= EXTRAIT DU TEXTE =
Citations sur Le triangle d'Hiver (13)
Elle voudrait enchaîner, mais on a pas toujours à l'esprit le mot juste, celui qui transformerait l'instant en minute historique.
Non, Mademoiselle, il n'est pas question que vous preniez congés en été, c'est la période des vacances scolaires et vous n'avez aucun enfant, de toute façon madame Bloquet et monsieur Piton, qui eux en ont, m'ont déjà donné leurs dates, alors c'est trop tard, vous partirez en novembre comme tous les célibataires.
Elle aurait pu chercher un travail. Le cœur n’y était pas. Elle a commencé de fréquenter la médiathèque, les cinémas proposant un tarif réduit aux personnes dans sa situation. Au fil des mois, les heures devenues élastiques, ses actions n’étaient plus guidées que par de brusques accès d’envie ou de dégoût.
Tel celui, à l’instant, d’avoir trop buté contre les murs, et simultanément le désir de prendre l’air. Elle renfile ses baskets à scratch, son anorak argent doublé de fourrure synthétique, et dévale l’escalier de son immeuble.

= CONSIGNES =
1 – Recopiez à l'identique le passage des citations sur Le triangle d'Hiver qui commence par "Elle voudrait enchaîner, mais" et se poursuit jusqu'à "tous les célibataires.".
2 – Rédigez la suite des citations sur Le triangle d'Hiver en reprenant juste après leur dernière phrase.
Les lignes n'interviennent en rien dans ce travail.

= DONNÉES ENREGISTRÉES =

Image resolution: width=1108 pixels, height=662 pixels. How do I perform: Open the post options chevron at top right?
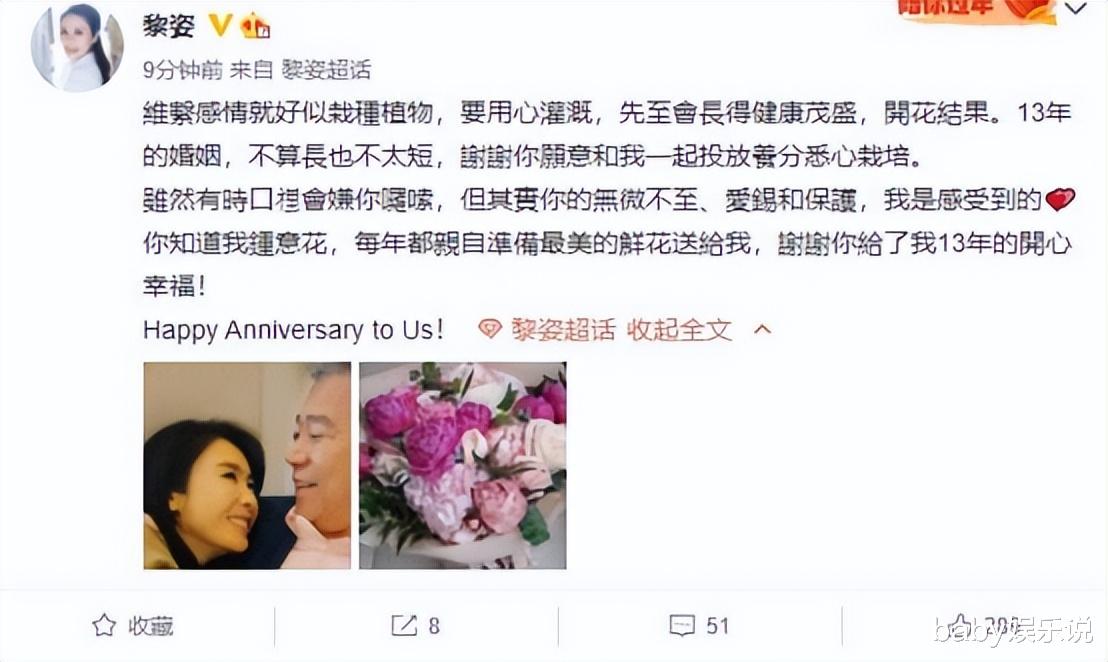[1075, 9]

= RÉPONSES PAR CONSIGNE =
1 –
Elle voudrait enchaîner, mais on a pas toujours à l'esprit le mot juste, celui qui transformerait l'instant en minute historique.
Non, Mademoiselle, il n'est pas question que vous preniez congés en été, c'est la période des vacances scolaires et vous n'avez aucun enfant, de toute façon madame Bloquet et monsieur Piton, qui eux en ont, m'ont déjà donné leurs dates, alors c'est trop tard, vous partirez en novembre comme tous les célibataires.

2 –
Sur le quai de Southampton, il n’y a aps un chat ni même un arbre, l’architecte de la Reconstruction ayant estimé que la verdure eût inutilement distrait le regard de ses édifices en béton armé. De fait, les volumes quadrangulaires dégagent une belle impression d'équilibre grâce aux variations de hauteur, au jeu des éléments horizontaux – placettes, portiques, balcons, terrasses-, qui modulent en douceur la composition des façades.
C’est humain, à fréquenter le corps, on s’attache à la personne toute entière.
Au pire des immeubles, ces enseignes internationales qui égalisent tout lieu en une forme de nulle part.
Volets clos, il règne dans la pièce une chaleur amniotique.
Elle les méprise, rejette uniformément Monet, Pissarro, Cezanne, Sisley, ces fragments d’eau et de terre, ces petites taches de lumière qui arrachent des cris d’enthousiasme aux naïfs, comme si ce n’était pas le devoir de l'artiste de lutter contre l’éparpillement de l’esprit et de la matière.
La multiplication si désirable de commerces superfétatoires, débitants d’hypertelephones, cafés capsule au prix du diamant et grandes surfaces alterbiologiques.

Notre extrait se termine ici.